Want to increase workplace productivity?

by Ross Rowbury

For this month’s column I would like to kick off by focusing on a couple of data points.

The Internal Affairs and Communications Ministry predicts that Japan’s working-age population will decline by about 14 percent, or 11 million people, by 2030. This will outstrip the 9.6 percent fall in that segment of the population between 1995 and 2013.

Daiwa Institute of Research predicts that if the government regulates to curb overtime to a maximum of 720 hours per year, it will require an additional 2.4 million workers to compensate for overtime that cannot be legally worked.

According to a survey by NPO Fathering Japan, 91.8 percent of Japan’s middle and senior management do not believe they are getting adequate support from their company in implementing new work-style reforms being pushed by the government.

In a sellers’ market, Recruit Career reports that the percentage of new graduates who turned down job offers climbed above 60 percent.

The Edelman Trust Barometer found that only 40 percent of Japanese say they trust the company they work for.

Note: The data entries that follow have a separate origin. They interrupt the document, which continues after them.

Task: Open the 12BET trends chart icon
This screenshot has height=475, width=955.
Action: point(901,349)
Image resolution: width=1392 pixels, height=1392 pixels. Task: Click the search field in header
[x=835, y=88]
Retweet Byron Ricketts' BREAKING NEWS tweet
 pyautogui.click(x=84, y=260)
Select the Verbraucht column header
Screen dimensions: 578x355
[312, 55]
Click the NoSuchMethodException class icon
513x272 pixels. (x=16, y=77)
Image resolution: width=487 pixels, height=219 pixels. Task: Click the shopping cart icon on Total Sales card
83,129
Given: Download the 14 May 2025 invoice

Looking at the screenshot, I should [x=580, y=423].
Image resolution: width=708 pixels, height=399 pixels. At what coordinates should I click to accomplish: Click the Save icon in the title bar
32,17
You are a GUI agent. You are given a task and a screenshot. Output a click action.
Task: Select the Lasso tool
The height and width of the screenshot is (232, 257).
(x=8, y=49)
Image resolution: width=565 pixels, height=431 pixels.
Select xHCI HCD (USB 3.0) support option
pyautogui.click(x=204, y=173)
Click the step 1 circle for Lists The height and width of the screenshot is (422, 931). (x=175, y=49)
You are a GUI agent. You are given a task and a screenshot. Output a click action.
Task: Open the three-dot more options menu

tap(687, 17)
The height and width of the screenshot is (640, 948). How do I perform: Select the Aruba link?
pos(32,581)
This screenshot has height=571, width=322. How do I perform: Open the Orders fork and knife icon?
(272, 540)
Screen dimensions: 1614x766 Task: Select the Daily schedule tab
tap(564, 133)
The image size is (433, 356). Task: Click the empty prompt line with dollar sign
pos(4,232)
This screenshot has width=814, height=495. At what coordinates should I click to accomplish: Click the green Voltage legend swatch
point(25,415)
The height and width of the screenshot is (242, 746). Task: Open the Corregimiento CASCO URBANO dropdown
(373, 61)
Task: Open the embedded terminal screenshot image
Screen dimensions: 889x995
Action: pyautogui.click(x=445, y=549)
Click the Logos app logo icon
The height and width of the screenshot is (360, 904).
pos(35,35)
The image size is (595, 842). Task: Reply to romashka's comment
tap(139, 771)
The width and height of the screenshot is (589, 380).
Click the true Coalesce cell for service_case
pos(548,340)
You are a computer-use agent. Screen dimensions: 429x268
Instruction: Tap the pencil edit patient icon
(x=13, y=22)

This is the lowest percentage in the world and 8 points below the next lowest country — Russia. It suggests that the highly committed, samurai-spirited salaryman may be a thing of the past.

This data paints a very bleak picture for companies in Japan: A shrinking workforce that feels unsupported and does not trust its employer while recruitment of new talent becomes increasingly difficult in the tightest labor market in several decades.

This disengagement and perceptions of lack of support on the part of the employee can be attributed to the onslaught of more complex economic conditions since the financial crisis. It could also be the result of ongoing globalism in which employees suddenly find themselves having to conduct meetings in English or that their new boss is not a Japanese.

But by far the root cause seems to be that companies are not investing enough in strategic employee communications. Just the fact that you are a well-known company with some really good products and you pay your employees well is not enough to produce an engaged workforce.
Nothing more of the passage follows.